O governo português estará certamente a analisar estas oportunidades e, espero, a tentar desenhar uma estratégia, para a nossa economia e para o nosso sistema de governação, amiga da blockchain e aproveitar as suas melhores características. Seria importante termos um quadro legal amigável para as criptomoedas e para as empresas de blockchain, para que estas se instalem no nosso país como já acontece na Estónia, Porto Rico e Singapura. Deveríamos também analisar a mineração e promover esta atividade em território nacional porque, se criarmos um ecossistema interessante de blockchain, teremos maior liberdade para controlarmos o nosso destino, no futuro. Temos hoje uma nova e excelente oportunidade para nos colocarmos na dianteira da economia global.

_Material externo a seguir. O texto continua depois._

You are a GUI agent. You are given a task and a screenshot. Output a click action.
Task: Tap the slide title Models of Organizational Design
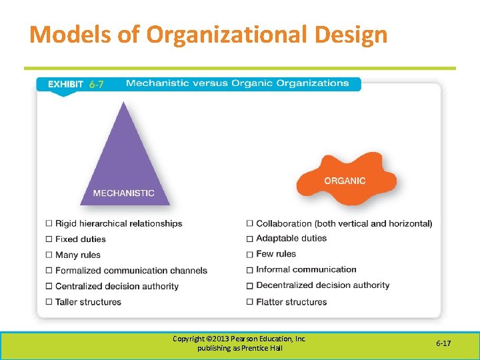point(208,34)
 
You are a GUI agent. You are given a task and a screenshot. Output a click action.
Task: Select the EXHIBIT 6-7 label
point(75,84)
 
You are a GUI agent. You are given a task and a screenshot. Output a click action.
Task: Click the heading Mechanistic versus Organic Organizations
point(237,83)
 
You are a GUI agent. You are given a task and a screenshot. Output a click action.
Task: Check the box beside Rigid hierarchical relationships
point(49,223)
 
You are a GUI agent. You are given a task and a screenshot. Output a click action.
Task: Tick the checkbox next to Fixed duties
point(49,239)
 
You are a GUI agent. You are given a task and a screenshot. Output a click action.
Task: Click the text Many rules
point(77,255)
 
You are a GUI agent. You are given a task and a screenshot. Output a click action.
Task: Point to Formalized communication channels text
point(131,270)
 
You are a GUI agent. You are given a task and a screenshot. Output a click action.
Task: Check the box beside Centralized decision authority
point(49,286)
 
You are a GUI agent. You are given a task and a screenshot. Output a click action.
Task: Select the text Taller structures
point(88,301)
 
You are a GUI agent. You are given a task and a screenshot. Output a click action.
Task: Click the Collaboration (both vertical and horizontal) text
point(344,223)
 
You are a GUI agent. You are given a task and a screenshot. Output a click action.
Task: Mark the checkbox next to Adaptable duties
point(250,239)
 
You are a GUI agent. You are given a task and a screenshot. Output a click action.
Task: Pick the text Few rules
point(276,254)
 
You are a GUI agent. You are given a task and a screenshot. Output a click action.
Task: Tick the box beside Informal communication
point(250,270)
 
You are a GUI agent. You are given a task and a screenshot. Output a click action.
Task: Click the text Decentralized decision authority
point(323,285)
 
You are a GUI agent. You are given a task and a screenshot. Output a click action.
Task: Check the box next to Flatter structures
point(250,302)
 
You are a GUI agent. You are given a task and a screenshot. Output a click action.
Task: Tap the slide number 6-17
point(443,343)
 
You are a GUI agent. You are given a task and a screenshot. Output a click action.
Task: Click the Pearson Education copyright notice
point(239,343)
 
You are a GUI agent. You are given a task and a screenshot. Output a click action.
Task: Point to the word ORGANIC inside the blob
point(345,181)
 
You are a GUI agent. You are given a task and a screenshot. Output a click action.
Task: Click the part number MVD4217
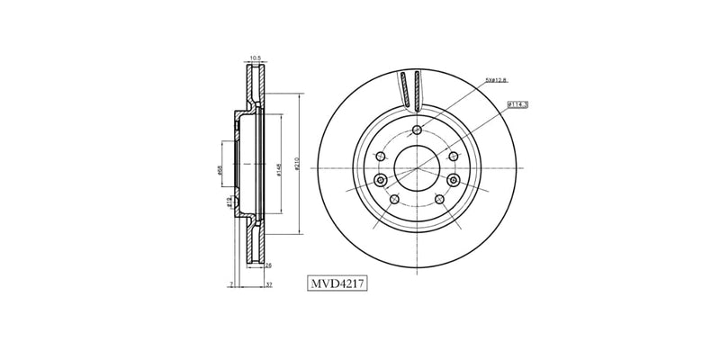[337, 284]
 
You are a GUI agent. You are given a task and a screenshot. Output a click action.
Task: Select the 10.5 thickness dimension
[255, 58]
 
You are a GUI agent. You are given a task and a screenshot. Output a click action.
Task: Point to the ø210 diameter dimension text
[296, 167]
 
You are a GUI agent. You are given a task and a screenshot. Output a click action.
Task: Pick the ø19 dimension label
[230, 202]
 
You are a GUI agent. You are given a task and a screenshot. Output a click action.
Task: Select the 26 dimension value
[269, 265]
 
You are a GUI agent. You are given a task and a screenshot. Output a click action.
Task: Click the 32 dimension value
[269, 284]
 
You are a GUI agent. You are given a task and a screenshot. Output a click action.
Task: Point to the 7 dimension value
[231, 284]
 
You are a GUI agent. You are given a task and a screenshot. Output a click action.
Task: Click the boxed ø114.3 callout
[517, 104]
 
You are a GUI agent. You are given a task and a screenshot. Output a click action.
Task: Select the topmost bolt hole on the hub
[417, 130]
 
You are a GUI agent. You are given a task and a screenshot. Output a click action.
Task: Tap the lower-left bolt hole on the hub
[393, 199]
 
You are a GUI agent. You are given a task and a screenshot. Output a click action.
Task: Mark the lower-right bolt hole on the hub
[439, 199]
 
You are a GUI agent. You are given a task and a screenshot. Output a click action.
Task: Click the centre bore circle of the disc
[417, 167]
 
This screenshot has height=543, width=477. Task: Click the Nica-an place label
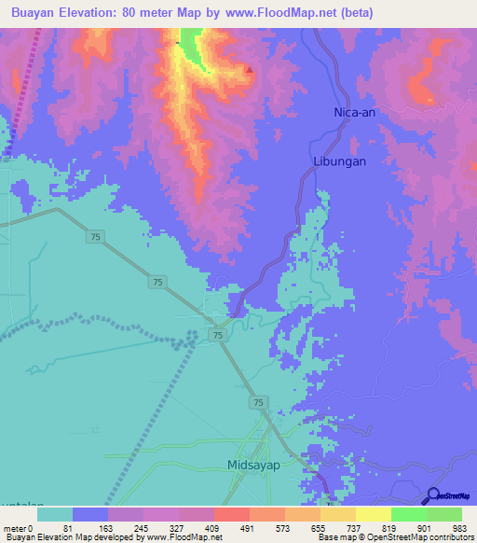(354, 113)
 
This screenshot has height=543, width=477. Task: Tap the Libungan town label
(338, 160)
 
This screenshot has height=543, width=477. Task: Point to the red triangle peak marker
(250, 70)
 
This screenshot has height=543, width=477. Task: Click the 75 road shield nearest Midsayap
(257, 402)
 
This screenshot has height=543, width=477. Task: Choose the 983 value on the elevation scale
(459, 527)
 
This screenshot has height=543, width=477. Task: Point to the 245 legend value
(142, 527)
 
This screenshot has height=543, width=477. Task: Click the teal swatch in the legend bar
(55, 513)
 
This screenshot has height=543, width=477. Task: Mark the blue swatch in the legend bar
(90, 513)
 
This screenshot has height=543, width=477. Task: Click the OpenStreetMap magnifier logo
(434, 496)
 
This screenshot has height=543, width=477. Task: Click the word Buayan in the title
(37, 12)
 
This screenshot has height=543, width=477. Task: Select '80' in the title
(143, 12)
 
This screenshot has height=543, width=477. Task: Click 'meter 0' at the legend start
(17, 527)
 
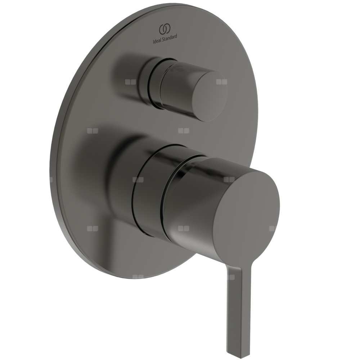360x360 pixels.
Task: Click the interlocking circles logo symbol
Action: [165, 29]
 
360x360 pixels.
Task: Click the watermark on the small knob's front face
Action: [221, 82]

Graças à transparência e segurança do blockchain, haverá também uma mudança de paradigma substancial num mundo gerido pelas grandes potências político-económicas, por vezes, nublado. Teremos, finalmente, transparência num mundo onde tudo se sabe, sem segredos, em que toda a atividade de governos e empresas é pública e acessível por todos. Temos de estar preparados para esse futuro que cada vez é mais o nosso presente.

Nota: sou acima de tudo um curioso destas tecnologias desde 2011, mas de forma alguma tenho um conhecimento técnico equivalente a colegas e amigos que me ajudaram com conceitos e recomendações de leitura para este texto, como foi o caso do João Monteiro e a equipa de engenharia da Uniplaces e o Paulo Gaspar. Há pessoas fantásticas a desenvolver projetos e redes nesta área em Portugal, como por exemplo o Celso da BrightPixel, o Gonçalo da Consensys, o Jorge da Fintech Server, o Roberto e o João da Utrust, o Mário, o Bruno e o Luís da BlockSwanCapital e o Paulo da AppCoins. A todos eles, votos de muito sucesso!

Miguel Santo Amaro tem 28 anos e é um dos fundadores da startup tecnologócica Uniplaces.com, o principal portal de alojamento universitário a nível mundial, com sede em Lisboa e em Londres. Miguel é também Sócio do fundo de capital de risco Shilling Capital Partners, Presidente da Entrepreneurship Organisation Portugal e membro do Global Shapers Lisbon Hub. Foi no ano passado reconhecido pela Forbes como “30 under 30”.

O Observador associa-se aos Global Shapers Lisbon, comunidade do Fórum Económico Mundial para, semanalmente, discutir um tópico relevante da política nacional visto pelos olhos de um destes jovens líderes da sociedade portuguesa. Ao longo dos próximos meses, partilharão com os leitores a visão para o futuro do país, com base nas respetivas áreas de especialidade, como aconteceu com este artigo. O artigo representa, portanto, a opinião pessoal do autor enquadrada nos valores da Comunidade dos Global Shapers, ainda que de forma não vinculativa.